Bagikan:

JAKARTA - Menteri Koordinator Bidang Kemaritiman dan Investasi (Menko Marves) Luhut Binsar Pandjaitan merespons soal polemik kenaikan Pajak Barang dan Jasa Tertentu (PBJT) jasa hiburan sebesar 40-75 persen.

Luhut menyebut, pemerintah akan menunda pelaksanaan undang-undang tersebut setelah mengadakan pertemuan dengan pihak-pihak terkait, termasuk salah satunya Gubernur Bali.

"Memang saya justru sudah dengar itu saat saya di Bali kemarin dan saya langsung kumpulkan instansi terkait masalah itu, termasuk pak gubernur Bali dan sebagainya. Jadi, kami mau tunda saja dulu pelaksanaannya," ujar Luhut dalam keterangan video pada akun Instagram resminya @luhut.pandjaitan dikutip Kamis, 18 Januari.

Dia menilai, Undang-Undang tersebut bukan berasal dari pemerintah, melainkan dari Komisi XI DPR-RI. Oleh karena itu, Luhut menyebut uji materi atau judicial review yang diajukan sejumlah pihak juga nantinya akan jadi bahan pertimbangan pemerintah dalam penerapan pajak hiburan.

"Jadi, bukan dari pemerintah ujug-ujug terus jadi begitu. Sehingga, kemarin kami putuskan ditunda, kami evaluasi dan kemudian juga ada judicial review ke Mahkamah Konstitusi, kan," katanya.

Menurut Luhut, kenaikan pajak itu akan berdampak pada banyak pihak, termasuk pedagang kecil.

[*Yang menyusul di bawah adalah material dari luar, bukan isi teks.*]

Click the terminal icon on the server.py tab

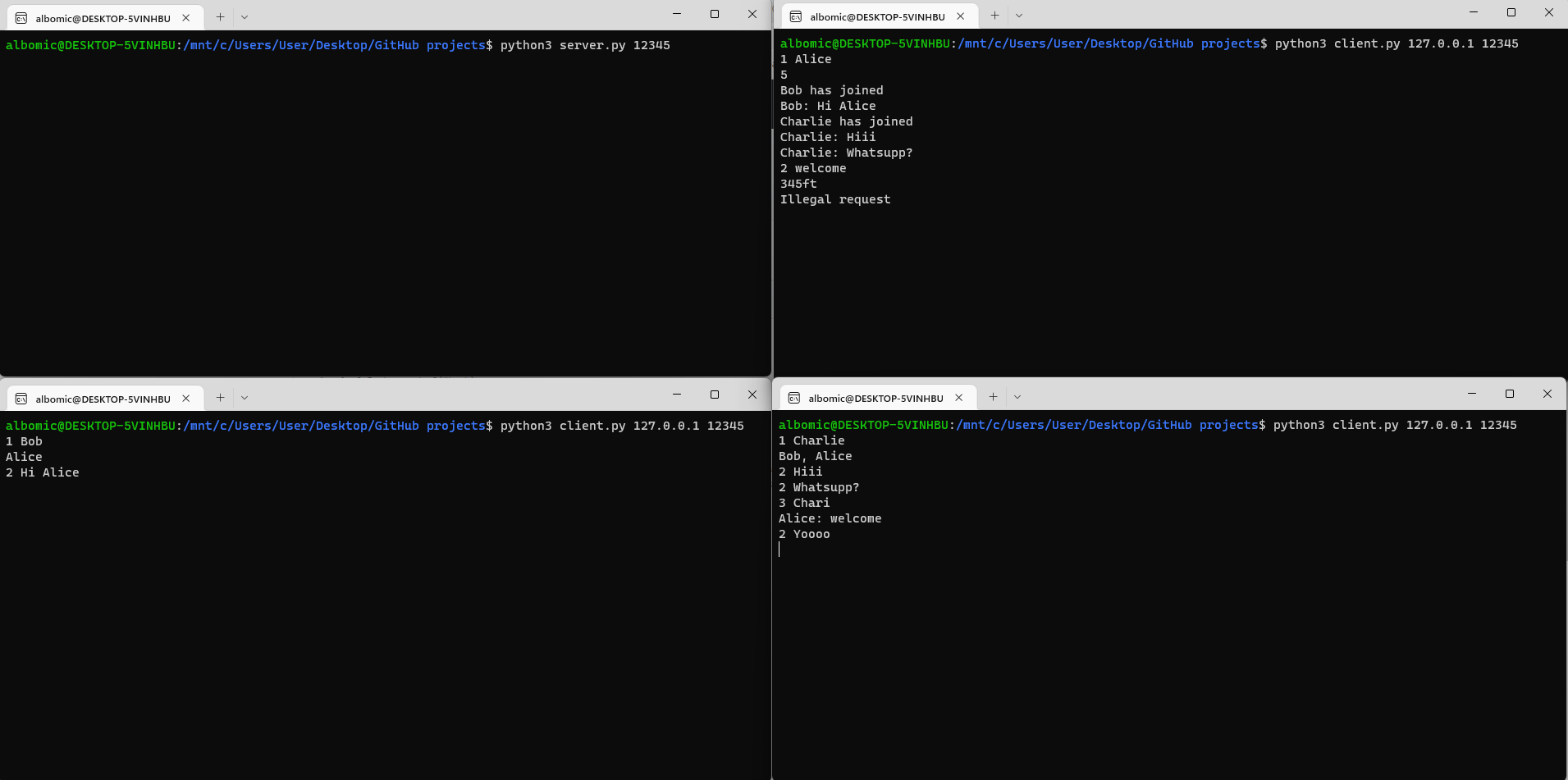pyautogui.click(x=20, y=17)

Dia bilang, ada banyak pekerja yang sumber penghasilannya bergantung pada penyedia jasa hiburan, baik skala kecil sampai menengah.

Oleh karena itu, Luhut menilai belum ada urgensi untuk menaikkan pajak sebenarnya.

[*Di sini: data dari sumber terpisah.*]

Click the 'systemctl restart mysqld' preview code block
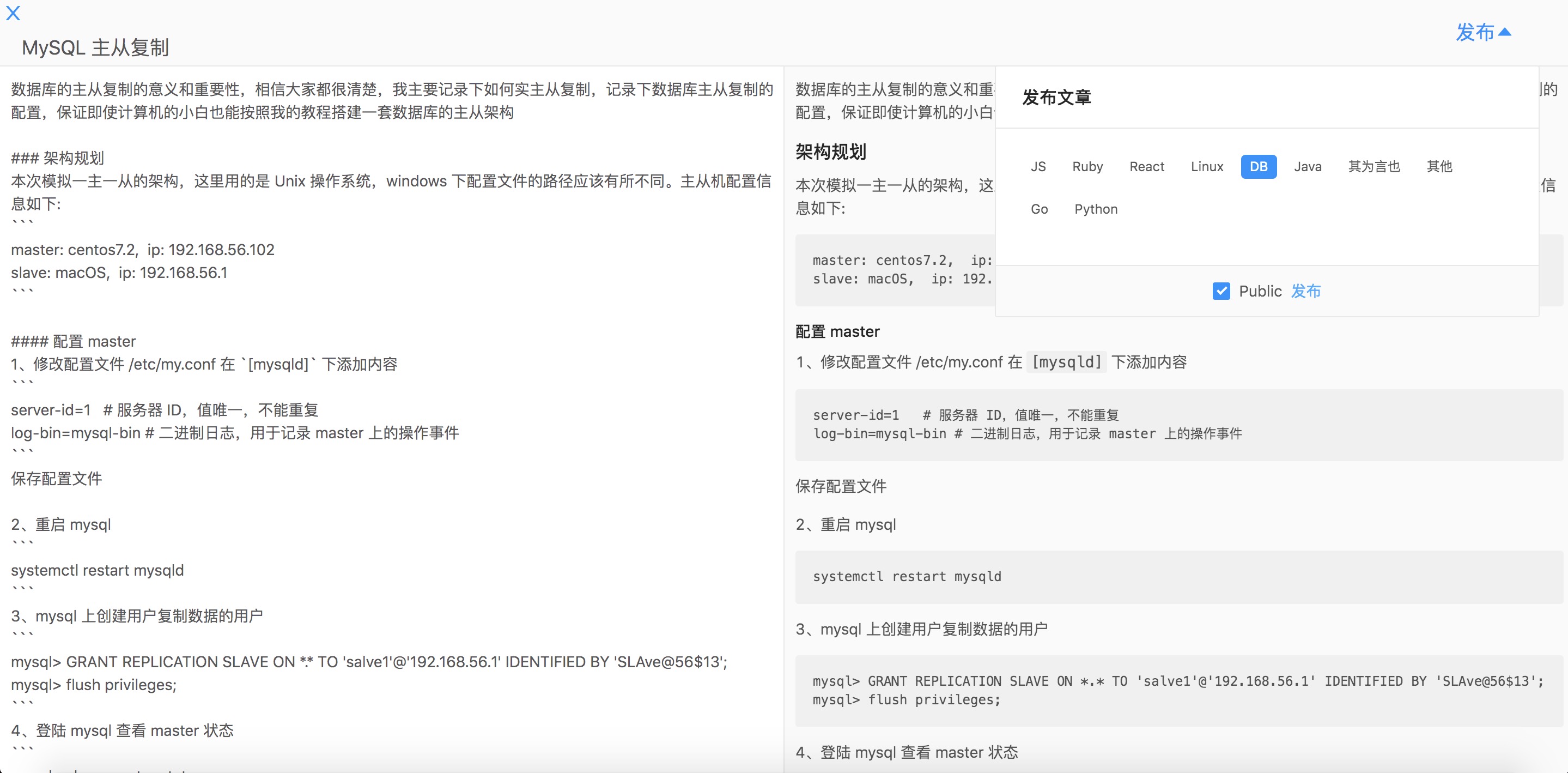This screenshot has height=773, width=1568. click(907, 576)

"Ini banyak sekali lagi dampak (impact) pada yang lain, orang yang menyiapkan makanan, jualan dan lain sebagainya. Saya kira, saya sangat pro dengan itu dan saya tidak melihat alasan untuk kami menaikkan pajak dari situ," imbuhnya.

Adapun Kementerian Keuangan (Kemenkeu) berencana mengadakan pertemuan dengan pelaku usaha guna mendiskusikan pajak barang jasa tertentu (PBJT) untuk kesenian dan hiburan atau pajak hiburan, bersama dengan Kementerian Pariwisata dan Ekonomi Kreatif (Kemenparekraf).

Dalam Undang-Undang Nomor 1 Tahun 2022 ditetapkan bahwa spa dan karaoke termasuk jenis pajak hiburan yang dikenakan tarif batas bawah 40 persen dan batas atas 75 persen, sama dengan jenis pajak diskotek, kelab malam dan bar.

Besaran tarif itu mempertimbangkan jenis hiburan tersebut hanya dinikmati oleh golongan masyarakat tertentu, sehingga pemerintah menetapkan batas bawah guna mencegah perlombaan penetapan tarif pajak rendah demi meningkatkan omzet usaha.